start RECORDS SHOWN
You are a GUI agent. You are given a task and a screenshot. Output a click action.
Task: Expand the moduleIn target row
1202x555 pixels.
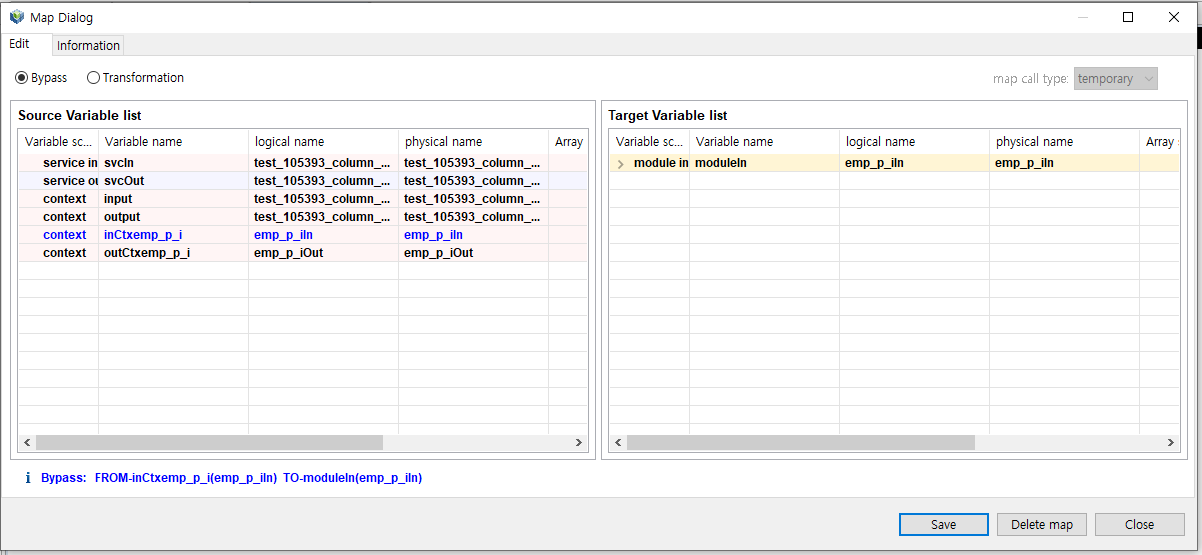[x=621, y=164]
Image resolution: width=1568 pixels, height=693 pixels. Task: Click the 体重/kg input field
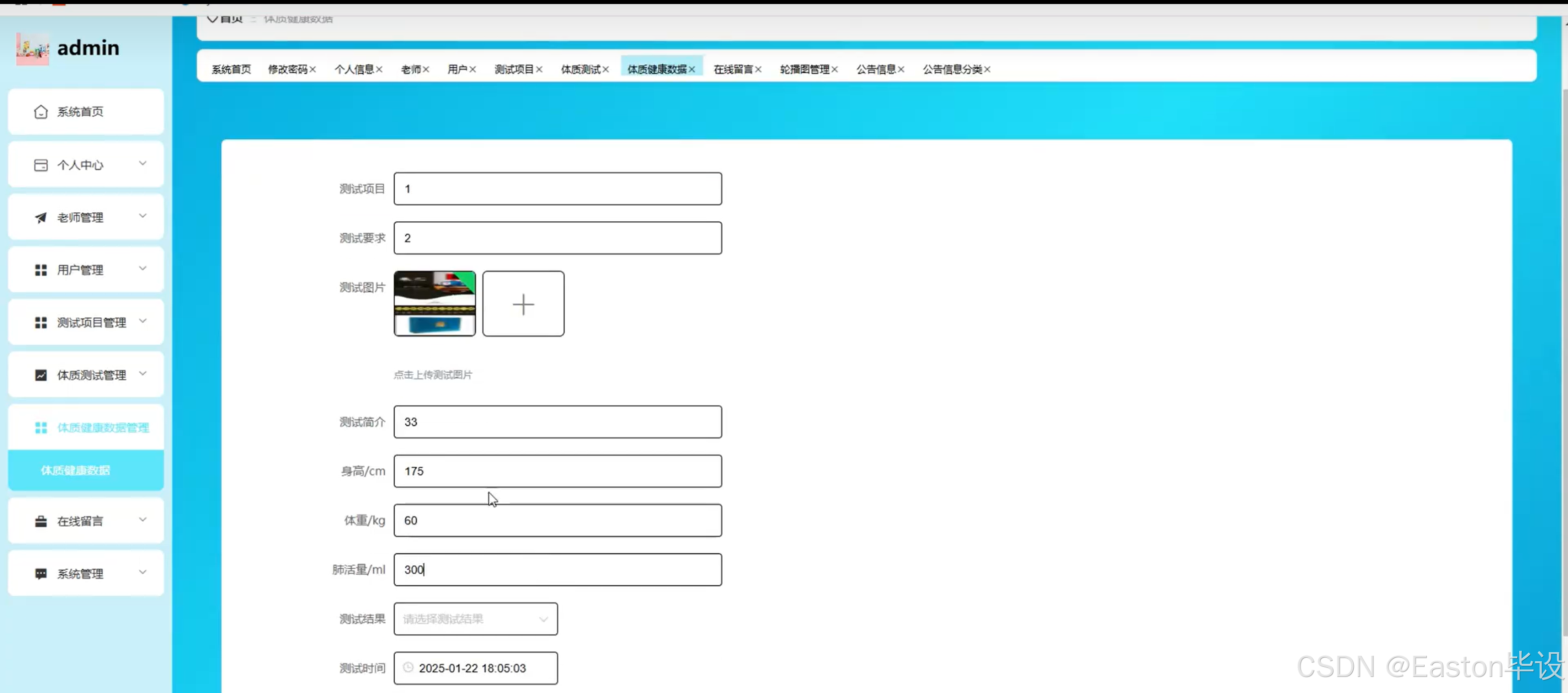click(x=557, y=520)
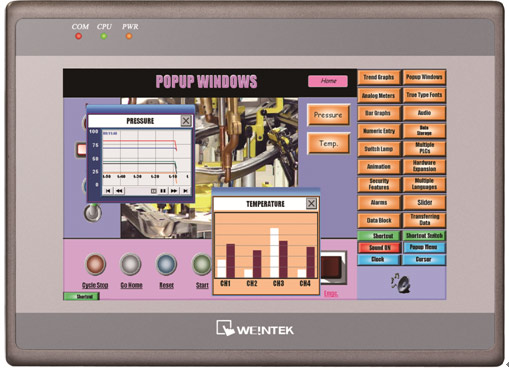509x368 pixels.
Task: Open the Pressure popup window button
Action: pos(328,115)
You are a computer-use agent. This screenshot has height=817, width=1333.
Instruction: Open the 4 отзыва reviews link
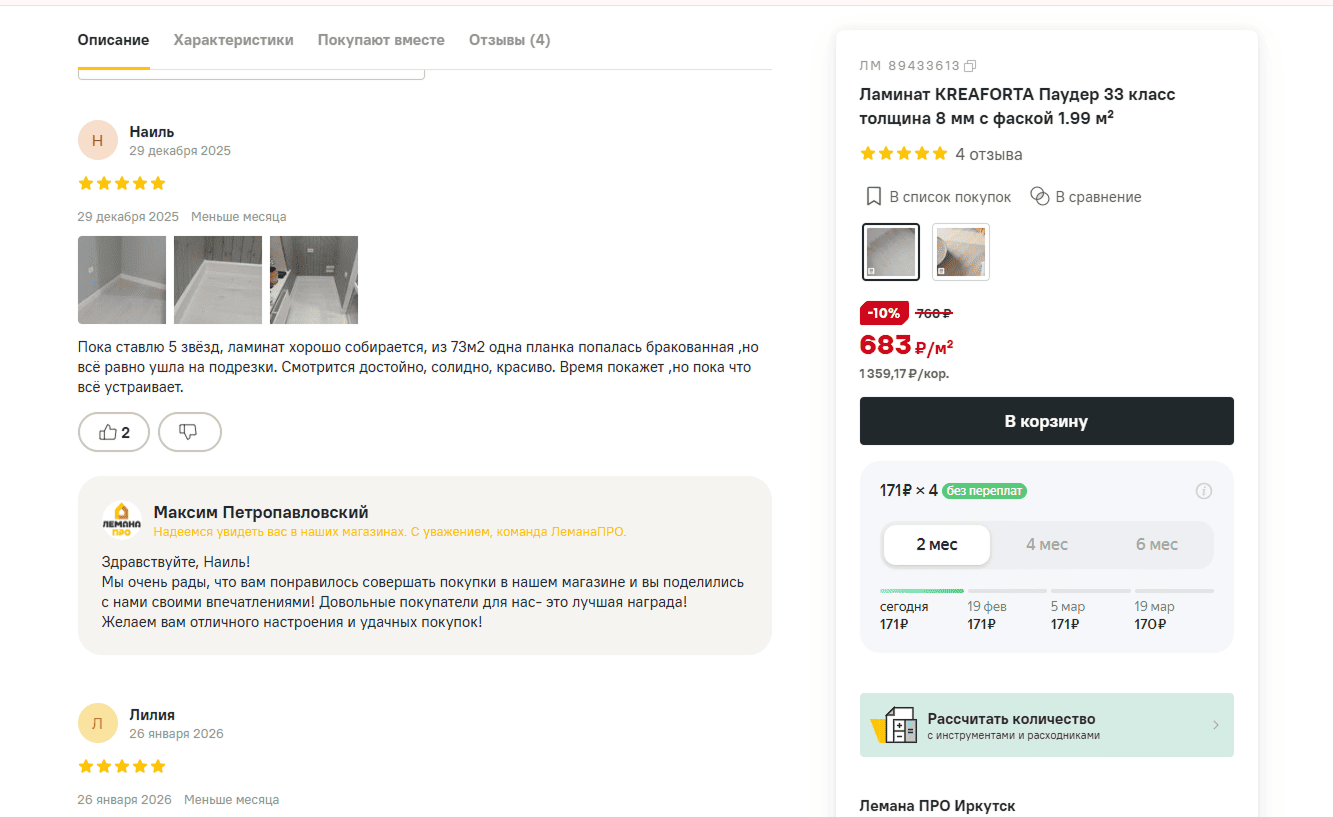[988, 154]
end RECORDS SHOWN
start RECORDS SHOWN
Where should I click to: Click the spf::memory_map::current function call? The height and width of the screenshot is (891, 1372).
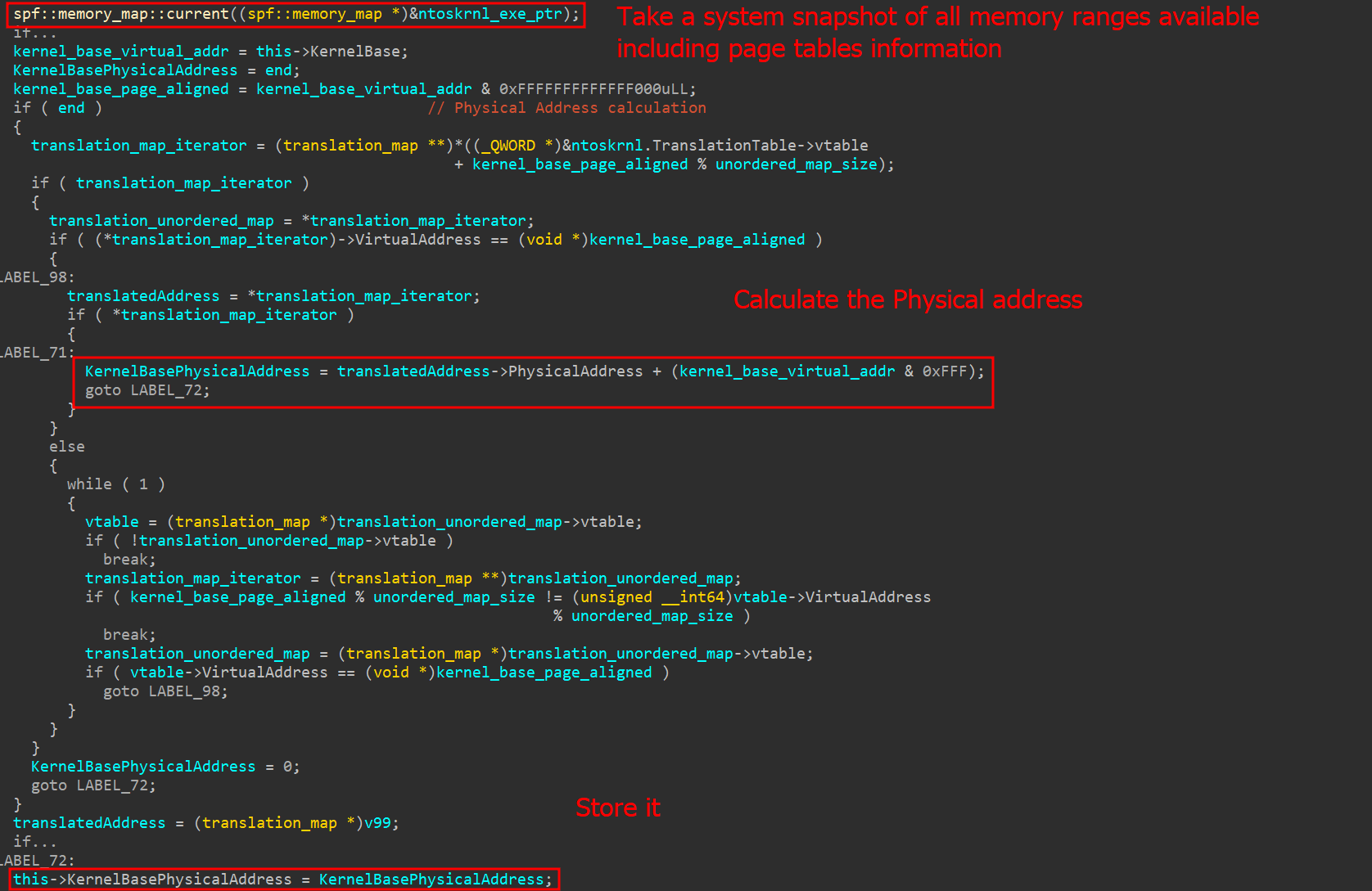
end RECORDS SHOWN
AIM OF THE TASK: Collect every line of the records that contains the string "width", matching case exactly.

ANSWER TO THE EXERCISE:
Image resolution: width=1568 pixels, height=693 pixels. Task: Click the 体重/kg input field
You are a computer-use agent. This screenshot has height=817, width=1333.
Where should I click to: Click the spf::memory_map::current function call? The height and width of the screenshot is (891, 1372).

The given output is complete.